My concise O(n) DP JAVA Solution


  • 20

    Explanation

    Although there're some other simplified solutions, but DP solution can make the original thought for this problem clearer. In this solution, dp[i] means the largest sum among the subarrays whose last element is A[i].

    Solution1. DP Solution - O(n) time, O(n) space

    public int maxSubArray(int[] A) {
    	int dp[] = new int[A.length]; int max = A[0]; dp[0] = A[0]; 
    	for (int i = 1; i < A.length; i++) {			
    		dp[i] = Math.max(dp[i-1] + A[i] ,A[i]);
    		max = Math.max(max, dp[i]);
    	}
    	return max;
    }
    

    Solution2. Simplified DP Solution - O(n) time, O(1) space - Special thanks for TWiStErRob's smart comment

    The basic idea is to check previous sum, reset it to 0 if it's less than 0.

    public int maxSubArray(int[] A) {
        int res = Integer.MIN_VALUE, sum = 0;
        for (int i = 0; i < A.length; i++) {
            sum = Math.max(sum, 0) + A[i];
            res = Math.max(res, sum);
        }
        return res;
    }  
    

    Solution3. Pre-Sum Array Solution - O(n) time, O(n) space

    The basic idea is to use pre-sum array, max = Math.max(max, sum[i] - minSum). (minSum is the minimum sum before A[i])

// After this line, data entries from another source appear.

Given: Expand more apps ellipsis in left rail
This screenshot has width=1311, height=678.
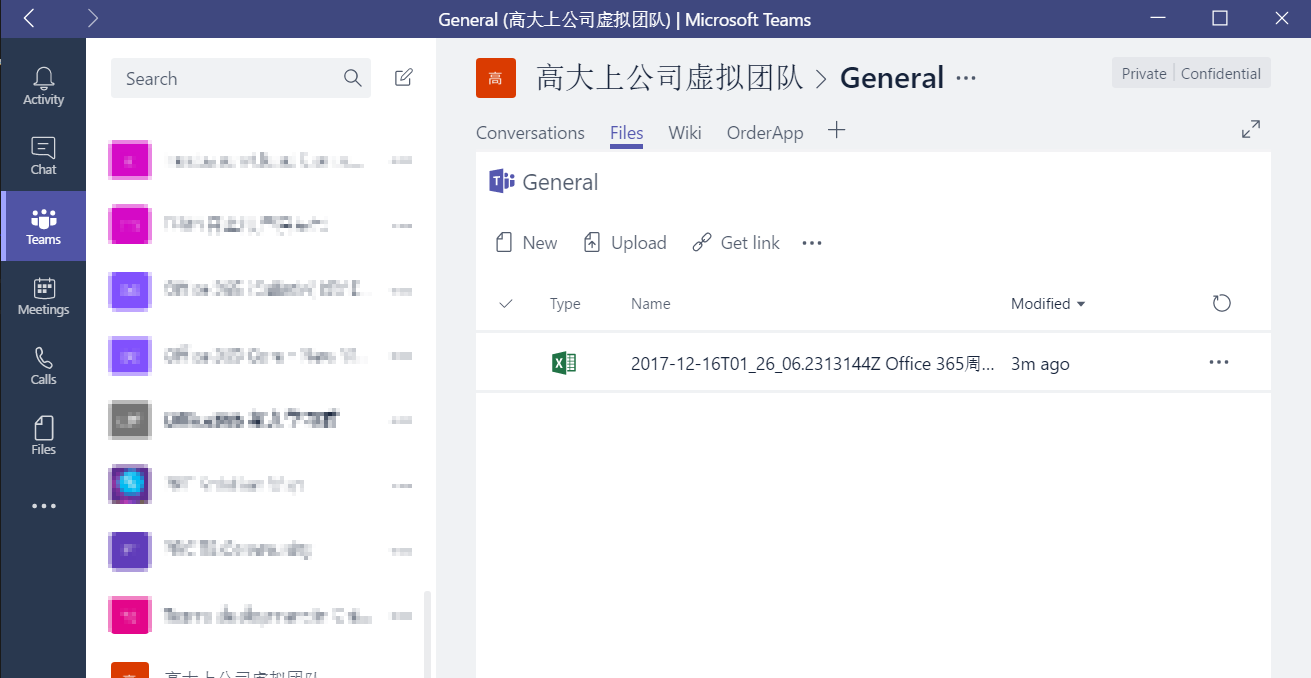Looking at the screenshot, I should [x=43, y=506].
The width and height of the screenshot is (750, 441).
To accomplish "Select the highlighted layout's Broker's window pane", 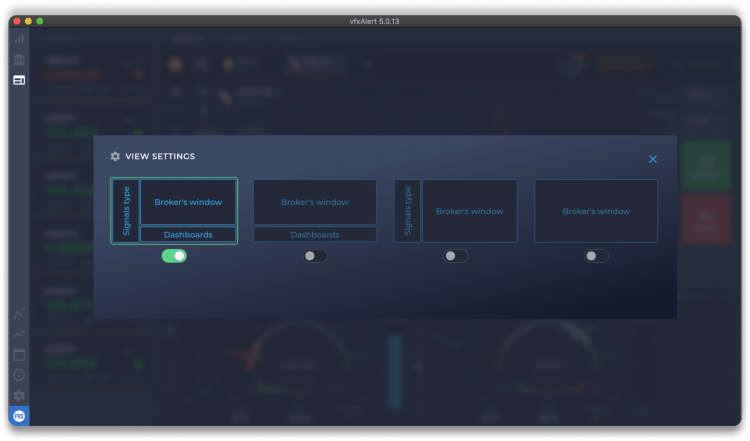I will 188,202.
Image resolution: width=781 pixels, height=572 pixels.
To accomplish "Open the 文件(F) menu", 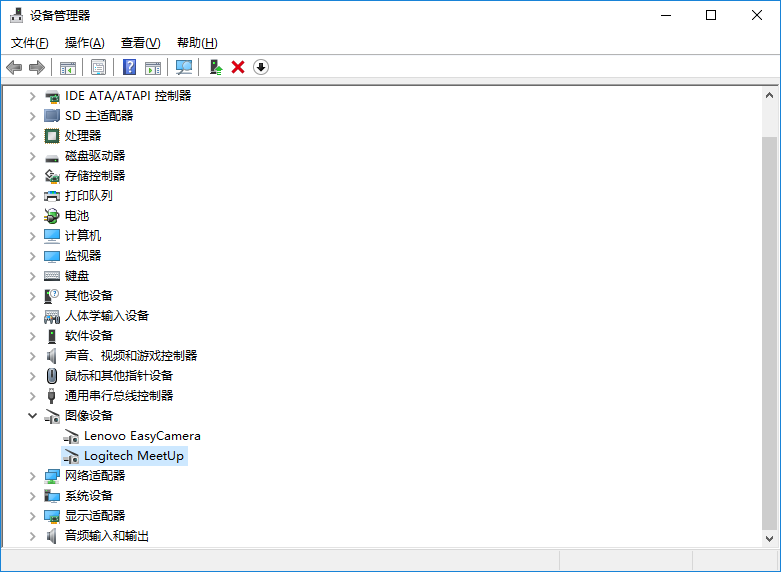I will click(x=29, y=42).
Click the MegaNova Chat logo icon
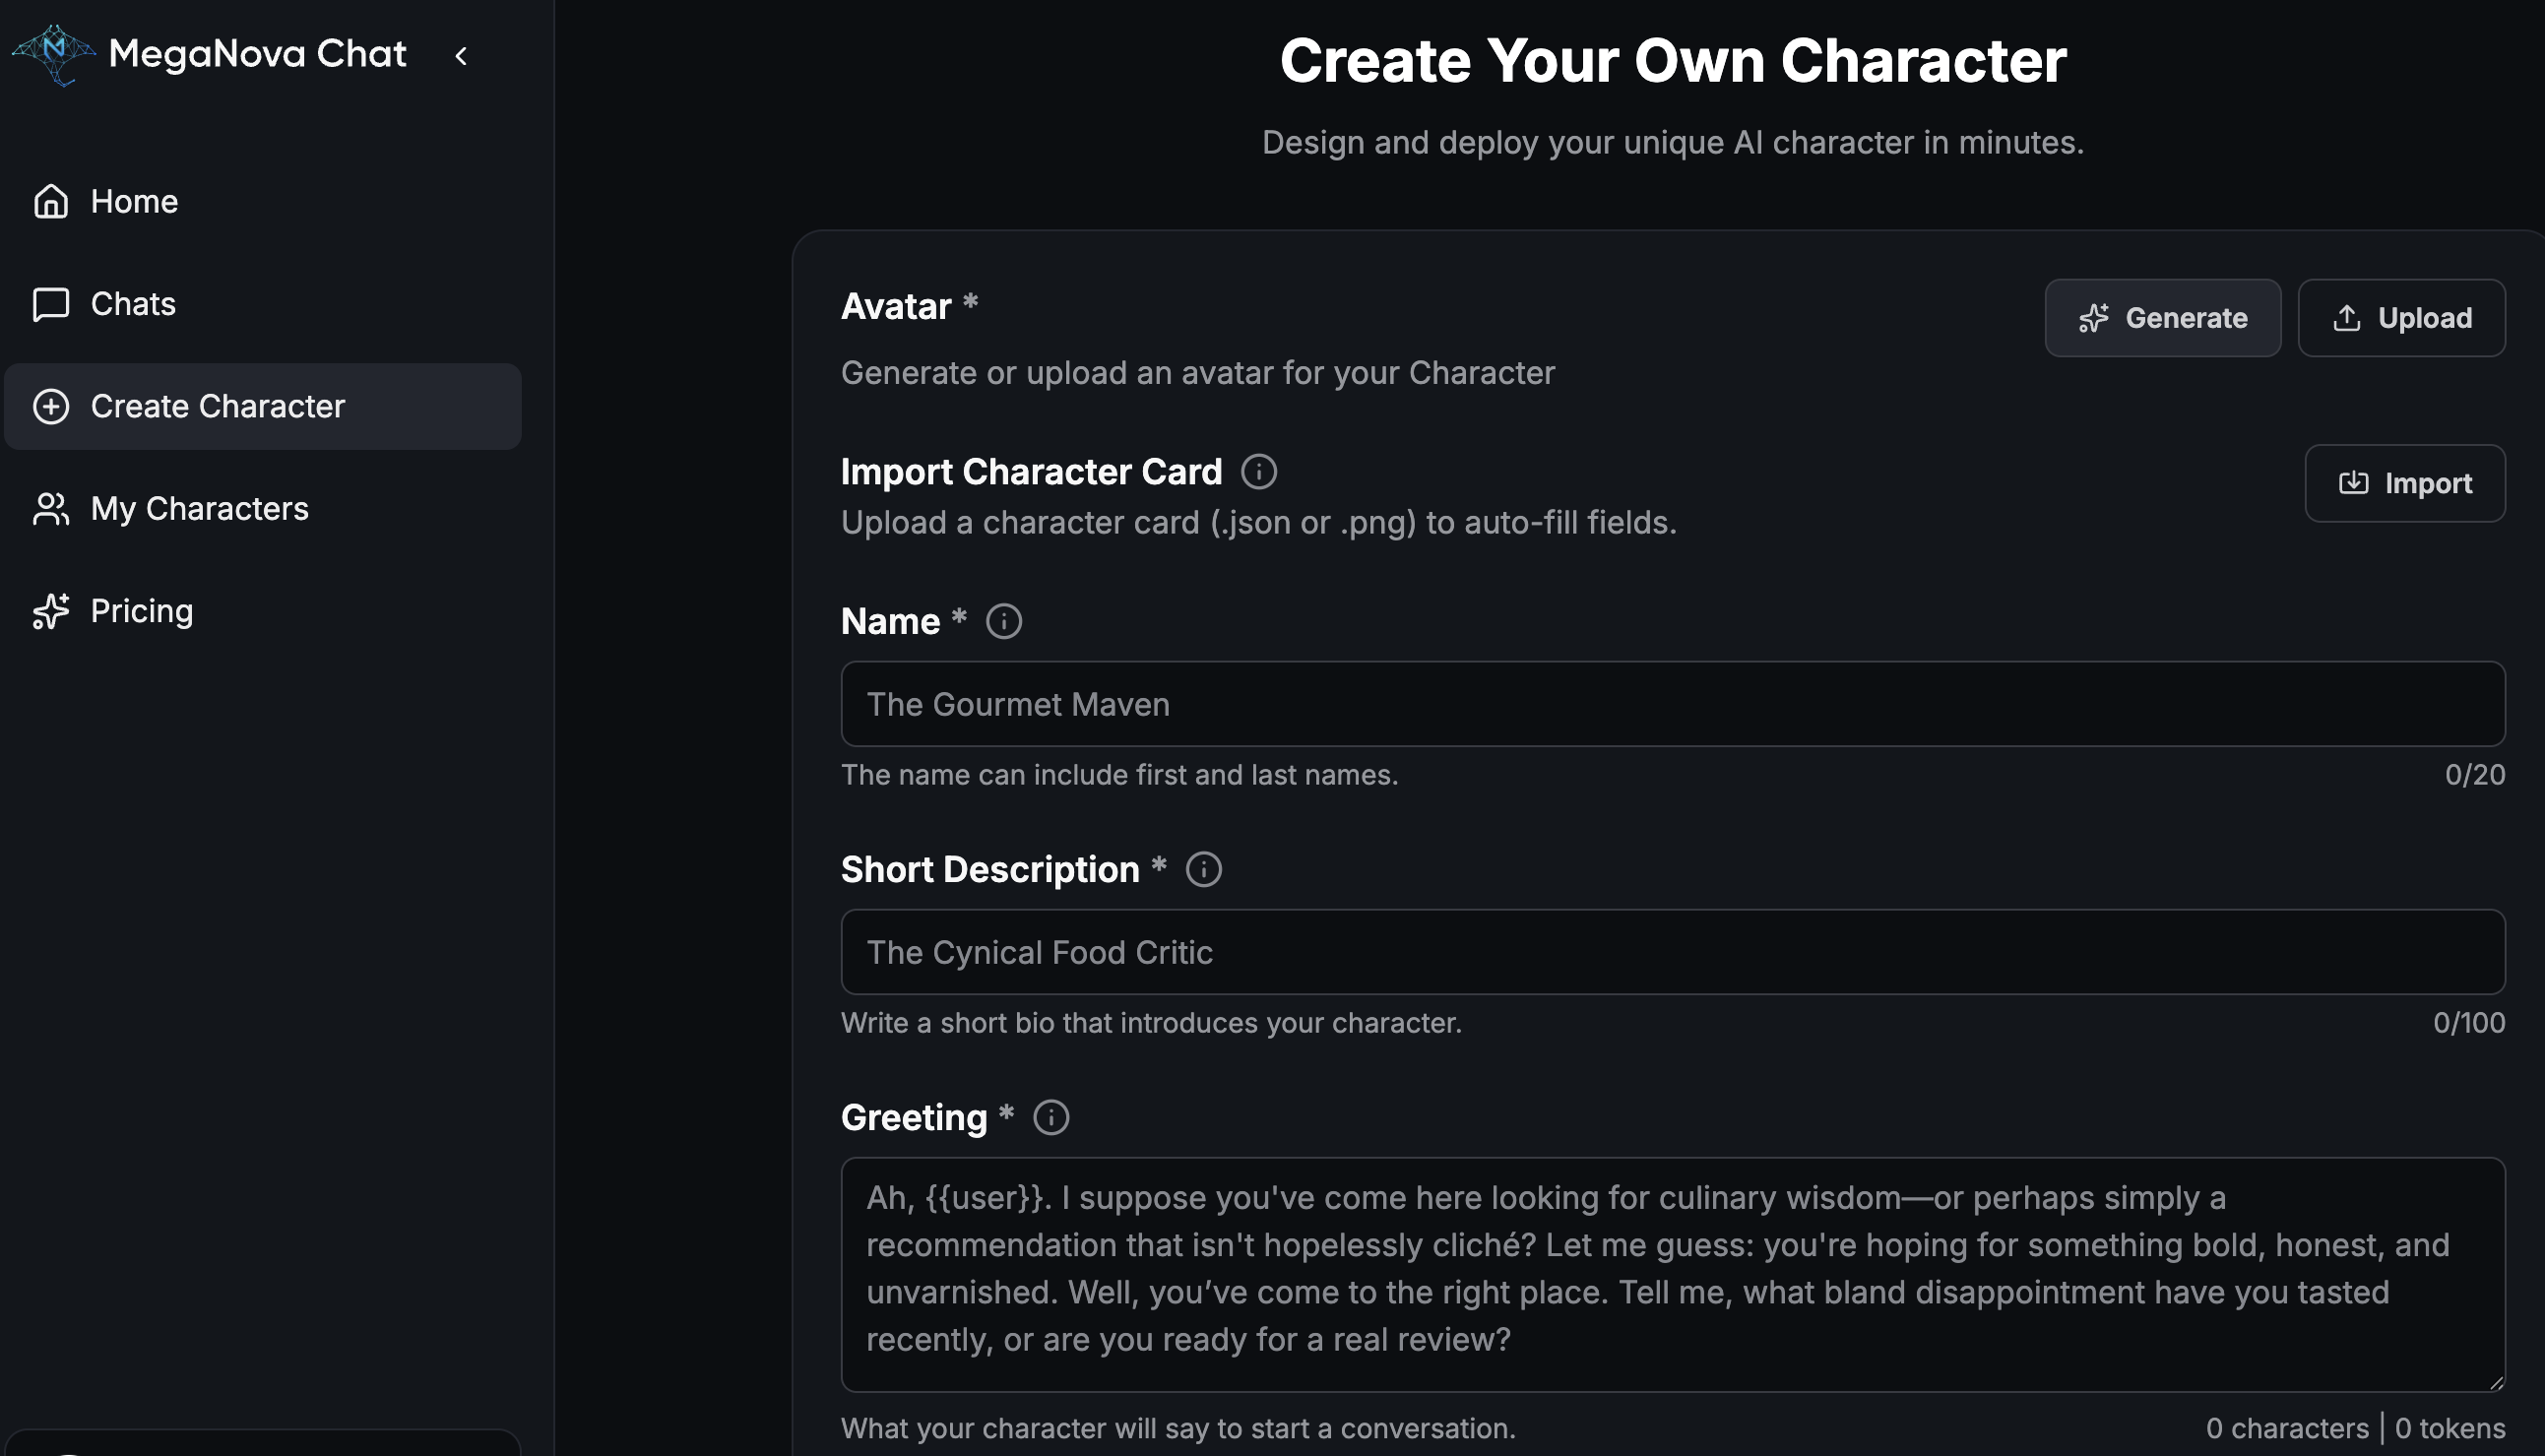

    public int maxSubArray(int[] A) {
    	if (A == null || A.length == 0) return 0;
    	int max = A[0], minSum = Integer.MAX_VALUE;
    	int sum[] = new int[A.length];
    	sum[0] = A[0];	
    	for (int i = 1; i < A.length; i++) {
    		sum[i] = sum[i-1] + A[i];
    		minSum = Math.min(0, Math.min(minSum, sum[i-1]));
    		max = Math.max(max, sum[i] - minSum); 
    	}
    	return max;
    }

  • 1
    T

    Removed the array, still DP, still reads the same, but O(1) space:

    public int maxSubArray(int[] A) {
        int max = A[0], dp_i_minus_1 = A[0];
        for (int i = 1; i < A.length; i++) {            
            int dp_i = Math.max(dp_i_minus_1 + A[i] ,A[i]);
            max = Math.max(max, dp_i);
            dp_i_minus_1 = dp_i; // prepare for next iteration
        }
        return max;
    }

  • 0
    J

    Even shorter:

    public int maxSubArray(int[] A) {
        int max = A[0], dp = A[0];
        for (int i = 1; i < A.length; i++) {            
            dp = Math.max(dp + A[i] ,A[i]);
            max = Math.max(max, dp);
        }
        return max;
    }

  • 0
    T

    Huh, that's right. I wanted to make it a point that it reads the same (out loud), but that's really the next potential step. Thanks for sharing!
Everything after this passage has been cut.